Structure of the SARS-CoV-2 RNA-dependent RNA polymerase in the presence of favipiravir-RTP

Abstract

The RNA polymerase inhibitor favipiravir is currently in clinical trials as a treatment for infection with severe acute respiratory syndrome coronavirus 2 (SARS-CoV-2), despite limited information about the molecular basis for its activity. Here we report the structure of favipiravir ribonucleoside triphosphate (favipiravir-RTP) in complex with the SARS-CoV-2 RNA-dependent RNA polymerase (RdRp) bound to a template:primer RNA duplex, determined by electron cryomicroscopy (cryoEM) to a resolution of 2.5 Å. The structure shows clear evidence for the inhibitor at the catalytic site of the enzyme, and resolves the conformation of key side chains and ions surrounding the binding pocket. Polymerase activity assays indicate that the inhibitor is weakly incorporated into the RNA primer strand, and suppresses RNA replication in the presence of natural nucleotides. The structure reveals an unusual, nonproductive binding mode of favipiravir-RTP at the catalytic site of SARS-CoV-2 RdRp, which explains its low rate of incorporation into the RNA primer strand. Together, these findings inform current and future efforts to develop polymerase inhibitors for SARS coronaviruses.
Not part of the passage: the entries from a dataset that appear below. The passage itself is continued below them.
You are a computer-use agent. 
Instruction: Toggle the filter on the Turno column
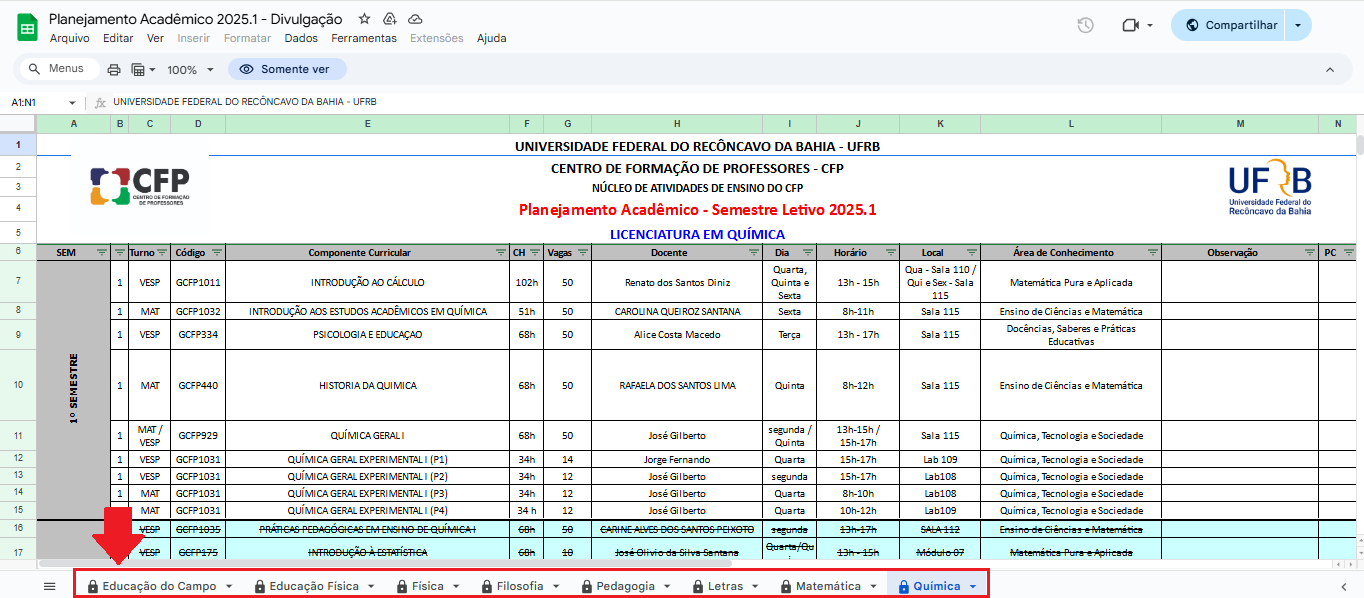point(161,252)
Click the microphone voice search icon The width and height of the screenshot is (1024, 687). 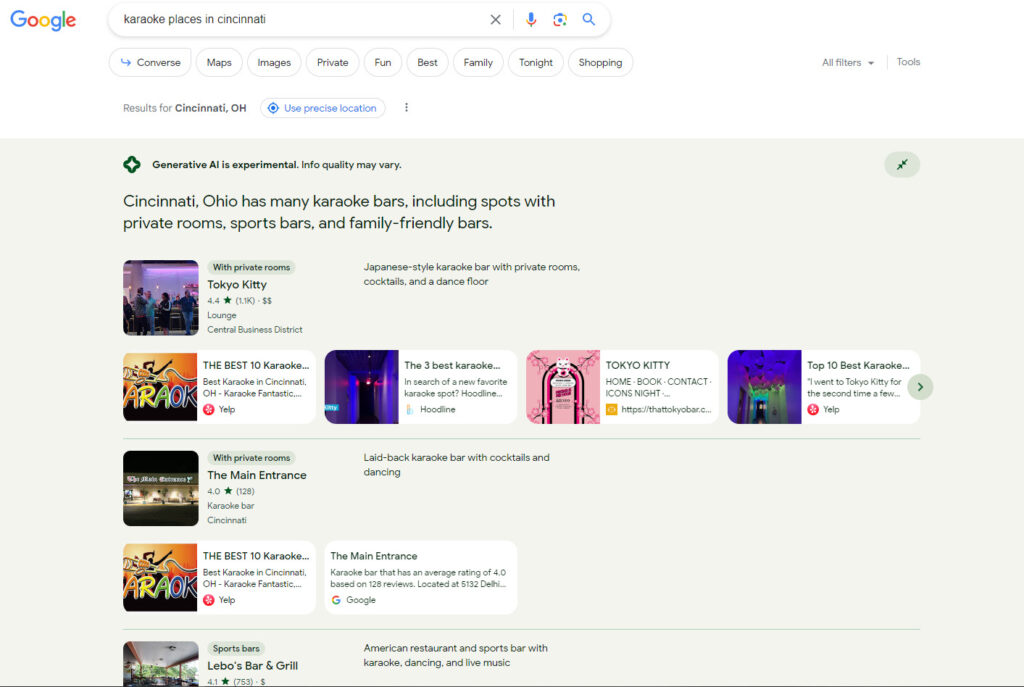(531, 19)
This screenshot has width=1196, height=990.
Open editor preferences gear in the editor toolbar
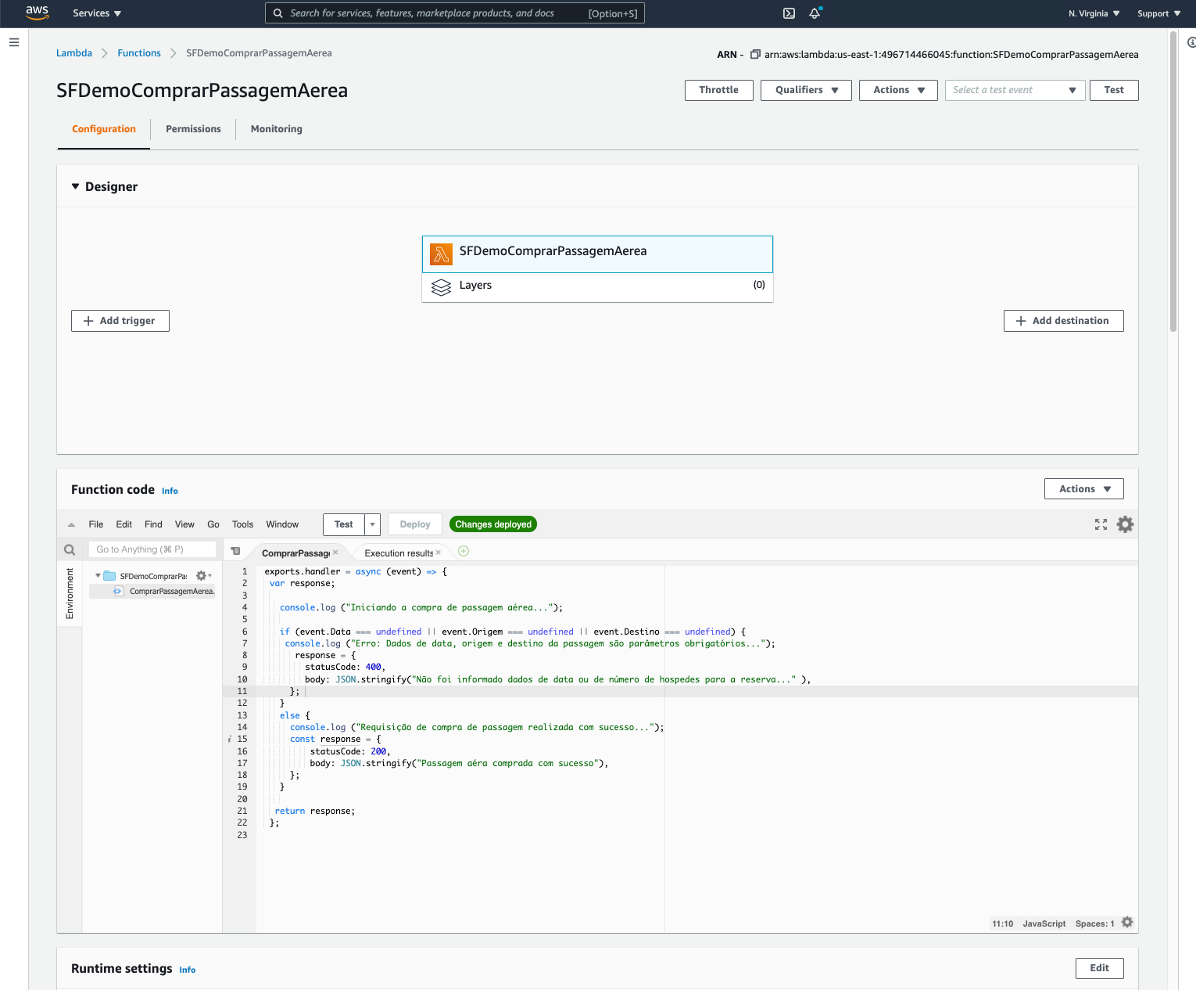(x=1125, y=524)
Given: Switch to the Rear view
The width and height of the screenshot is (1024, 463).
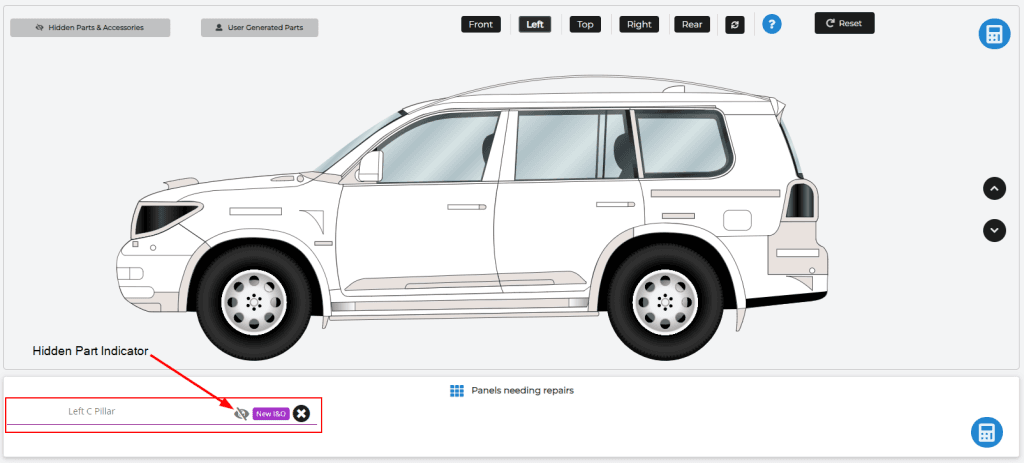Looking at the screenshot, I should coord(692,24).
Keywords: COVID-19; T-705; cryoEM; drug design; structural biology.

Fig. 1.

Reconstitution of SARS-CoV-2 RdRp activity and inhibition by favipiravir-RTP (FTP). (A) Sequence of the annealed primer (Upper):template (Lower) dsRNA duplex employed in biochemical assays. (B) Reconstituted SARS-CoV-2 RdRp extends the 24mer primer in the presence (lanes 4 to 6), but not the absence (lanes 1 to 3), of ribonucleotides (rNTPs). A 31mer product is present in lane 6, due to addition of a nontemplated base to the primer strand. (C) Favipiravir is weakly incorporated into the 24mer primer strand (lanes 7 to 15), and suppresses RNA replication by the SARS-CoV-2 RdRp (lanes 16 to 24). Replication, nucleotide incorporation, and replication inhibition assays are representative results of four, six, and six technical replicates, respectively.

Fig. 2.

Electron cryomicroscopy of RdRp complexes in the presence of RNA and favipiravir-RTP. (A) Electron cryomicrographs of the reconstituted complexes in unsupported ice (HexAuFoil grid, Upper), and on hydrogenated graphene (Lower) were used for structure determination. (Scale bar, 500 Å.) (B) This 2D class average from the images of the complex, containing RNA, corresponds to the most frequent orientation of the particles in the thin film of vitreous water. (C) The orientation distribution, with efficiency, $E_{od}$ (23), of the particles used in the reconstruction is plotted on a Mollweide projection, with the most common views on each type of grids marked with gray lines. (D) The Fourier shell correlation (FSC) between the two independent masked half maps, and between the final map and the atomic model, is plotted versus resolution. (E) An overview of the EM map of the polymerase complex is colored by subunit: green, nsp12; blue, nsp7; pink and purple, two copies of nsp8; yellow, template:primer RNA.

Fig. 3.

Structure of the RdRp complex bound to dsRNA and favipiravir-RTP. (A) The overall structure of the complex is shown, colored by subunit, in the same way as in Fig. 2E. The black lines point to the approximate positions of the catalytic sites, displayed in B and C, where the coloring is by heteroatom, and the EM map is contoured in gray. (B) A pyrophosphate is present at the NiRAN catalytic site of the enzyme, and is coordinated by key conserved residues in this domain. (C) The template:primer RNA duplex is shown, along with favipiravir at the catalytic site ($+$1) of the polymerase. Hydrogen bonds are indicated.

Fig. 4.

Coordination of favipiravir-RTP in the active site of the SARS-CoV-2 RdRp. (A) A nonproductive conformation of favipiravir-RTP (F-RTP), base paired to the P+1 nucleotide of the template strand, as shown, was observed in the cryoEM density map. For clarity, the primer strand is omitted, and only the P$+$1 and P$-$1 nucleotides of the template strand are shown. (B) The nonproductive conformation may be favored in the presence of pyrophosphate (PPi), which is a possible by-product from the incorporation of rNTPs into the RNA. (C) A hypothetical productive conformation of favipiravir-RTP, which may lead to its incorporation into the primer RNA strand, is modeled. (D) For comparison, the position of an incoming nonhydrolyzable UTP analog in the bat influenza polymerase elongation complex is shown (PDB ID code 6SZV) (30).